CIENTÍFICOS DE PELÍCULA (*)
“¡Usted le ha matado!”
exclama un anónimo vigilante de la Facultad de Medicina de Zurich,
dirigiéndose al joven estudiante Herbest West, tras comprobar que el
doctor Gruber yace muerto, tendido en el suelo de su despacho. ¡No,
todo lo contrario! ¡Yo le di la vida! Responde el aprendiz de
médico, mientras clava su aterradora mirada en el espectador, que ignora
la orgía de sangre y vísceras que le espera. Así comienza la película
Re-Animator, cuyo protagonista ilustra el primero de los seis tipos
de científicos de cine que voy a describir en esta colaboración. Se
trata del alquimista, un personaje maníaco y obsesivo, poseído por un
objetivo diabólico: La resurrección de los muertos mediante una fórmula
regenerativa (y fosforescente).
En el otro extremo del espectro se
sitúa la doctora Grace Augustine, la xenobotánica de la película
Avatar e investigadora de la foresta de Pandora, una luna del
planeta Polifemo. Esta científica y ecologista se enfrenta a una
empresa privada que quiere aniquilar a los na’vi, para extraer
el unobtainium, un mineral carísimo con propiedades
superconductoras. Al margen de la proximidad en el espacio y en el
tiempo de este expolio, la doctora Grace encarna el perfil del
científico/a idealista (rara avis), por su compromiso hasta la
muerte con la biodiversidad y con los pueblos oprimidos.

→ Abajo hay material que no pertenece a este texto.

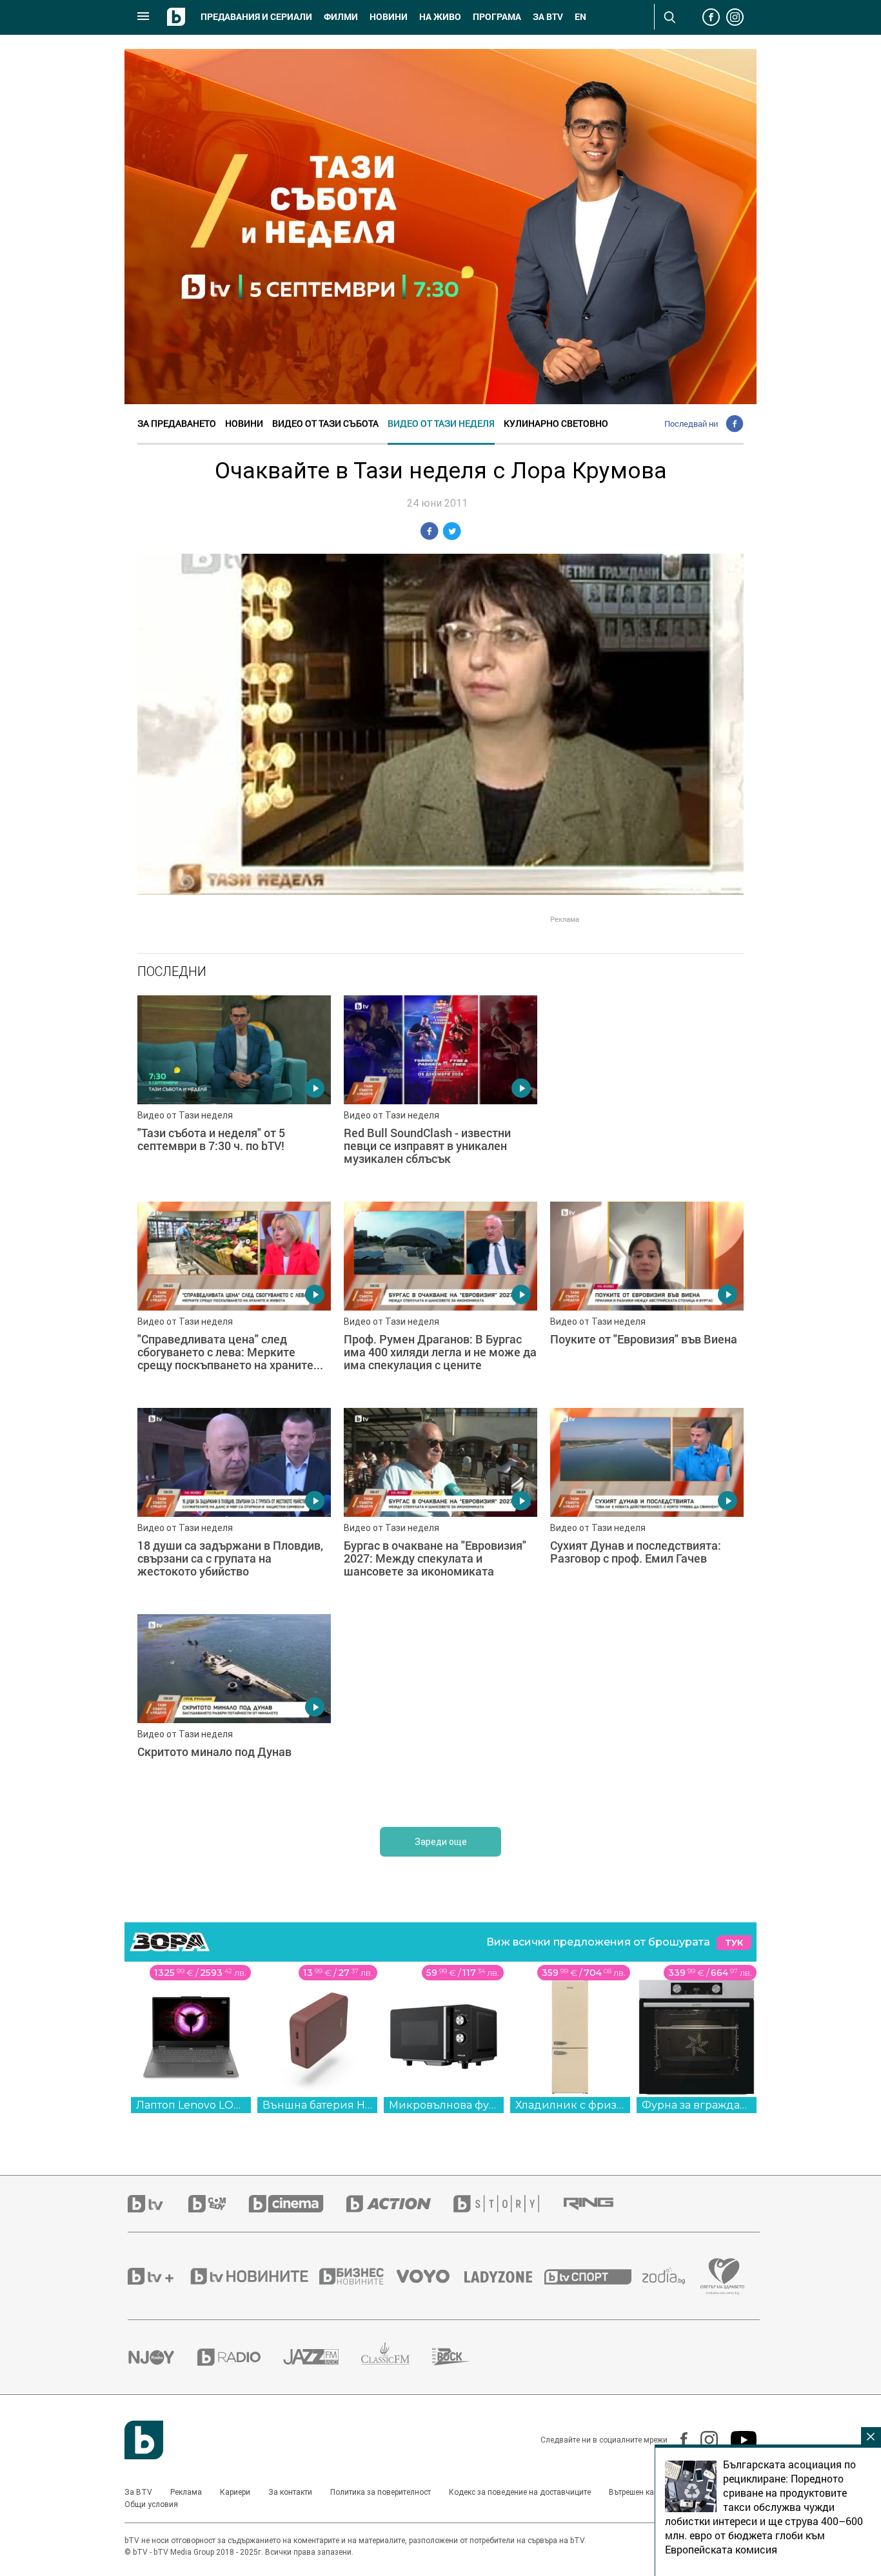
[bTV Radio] (240, 2357)
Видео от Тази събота (325, 423)
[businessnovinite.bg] (358, 2276)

Con un espíritu también comprometido,
pero abierto a nuevos territorios físicos e intelectuales, se
desenvuelve en el mundo virtual el aventurero Alexander Hartdegen,
protagonista de la película La Máquina del Tiempo. El Dr.
Hartdegen, tras viajar repetidamente al pasado para salvar
infructuosamente a su prometida, se lanza 800.000 años hacia el futuro,
donde encuentra una Humanidad degenerada y en conflicto, dividida en
morlocks (cazadores subterráneos) y eloi (sus presas). La
película termina con la destrucción de los depredadores y la
recuperación de la Humanidad gracias a un holograma que el viajero del
tiempo recupera en algún momento de su periplo espacio-temporal.
Sebastián Caine es el Hombre sin
sombra. Ha descubierto el modo de convertir en invisible la materia
viva y no tiene escrúpulos a la hora de dar un paso más y probarlo
consigo mismo. Sólo tiene un ideal: La Ciencia. Y todo lo demás, incluso
su propia vida, queda supeditado a este fin. Es, además, un personaje
frío, calculador y carente de empatía. Personifica al científico
romántico (que no sentimental), entregado en cuerpo y alma al
conocimiento, pero no a los demás.
Todo lo contrario del científico
desvalido, cuyas metas son más nobles, pero arriesgadas e
irresponsables. Como no puede ser de otra manera, sus proyectos
terminan en catástrofe. Encuadramos en esta clase al Doctor Octopus, de
Spiderman II, quien descubre la forma de controlar el poder del
sol en sus propias manos, mientras el invento se apodera de su mente.
Esto le convierte en un ser maquiavélico y en el peligro número uno para
la ciudad de Nueva York, a la que sólo puede salvar el hombre araña.
He dejado para el final al paradigma
del científico cinematográfico por excelencia; una caricatura devaluada
del mismísimo Einstein: El “típico” profesor chiflado y despistado, sin
responsabilidades familiares, motivo de burla para propios y extraños.
Así es Philip Brainard, personaje estelar de la película Flubber
e inventor de un material verdoso, energético y cuasi vivo, que se
desplaza a velocidades supersónicas.
¿Influye negativamente en el
espectador/a esta imagen tan distorsionada de los científicos y de la
Ciencia? No estoy seguro. Los estudios realizados con escolares
sugieren que sí. Respecto a los adultos, mi opinión oscila entre un sí
rotundo, basado en la carencia general de cultura científica y un no
relativo, si suponemos que con la edad mejoramos nuestra capacidad para
discernir con claridad la ficción cinematográfica, de ese mundo
tangible por el que transcurre nuestra existencia.
Los/as cineastas nos mostrarán siempre
personajes en los que cualquier parecido con la realidad es pura
coincidencia (ésta es la grandeza del séptimo arte). Por tanto, si
la sociedad reclama ciudadanos/as con actitudes favorables hacia el
progreso científico, tenemos que poner en marcha, y lo digo por enésima
vez, una adecuada educación científica que contribuya a meter la
cinta de sueños de Orson Welles, en la cintura de los límites
de la realidad con la que bregamos todos los días.